The records below need to be repeated exactly, with every picture left out.

....

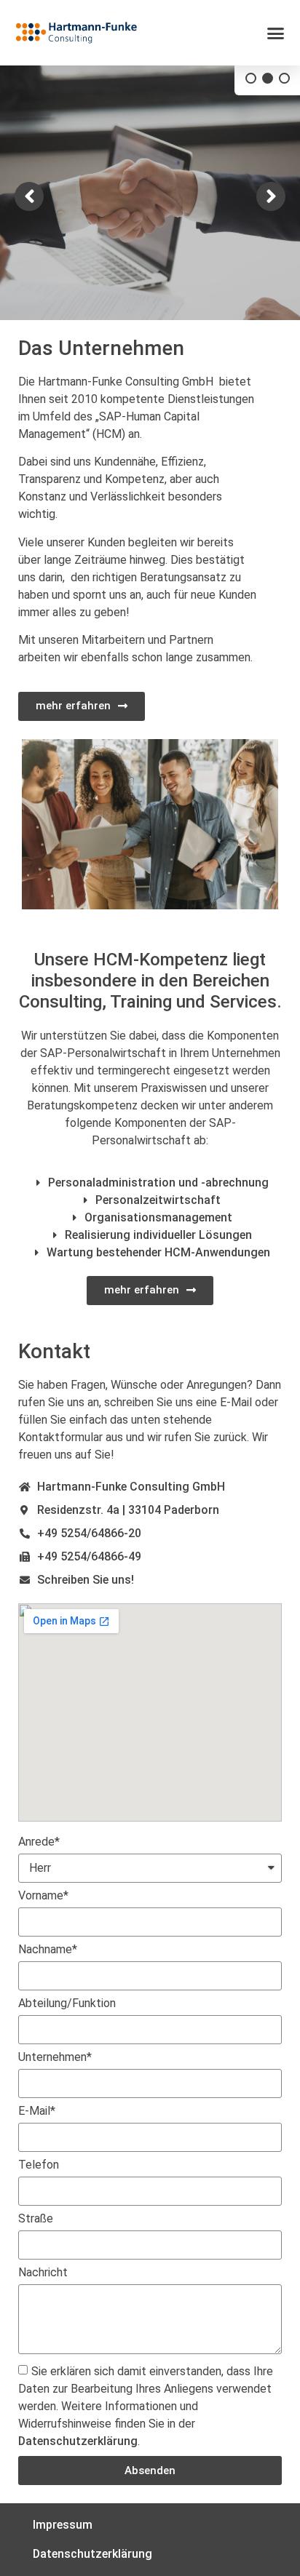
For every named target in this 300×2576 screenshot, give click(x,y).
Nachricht (43, 2273)
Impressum (62, 2525)
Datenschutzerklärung (78, 2441)
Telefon (38, 2165)
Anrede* (39, 1842)
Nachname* (47, 1950)
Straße (35, 2219)
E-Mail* (36, 2111)
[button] (276, 33)
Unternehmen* (55, 2057)
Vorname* (43, 1896)
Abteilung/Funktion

....

WRITTEN SOLUTION:
For every named target in this 300×2576 screenshot, give click(x,y).
Nachricht (43, 2273)
Impressum (62, 2525)
Datenschutzerklärung (78, 2441)
Telefon (38, 2165)
Anrede* (39, 1842)
Nachname* (47, 1950)
Straße (35, 2219)
E-Mail* (36, 2111)
[button] (276, 33)
Unternehmen* (55, 2057)
Vorname* (43, 1896)
Abteilung/Funktion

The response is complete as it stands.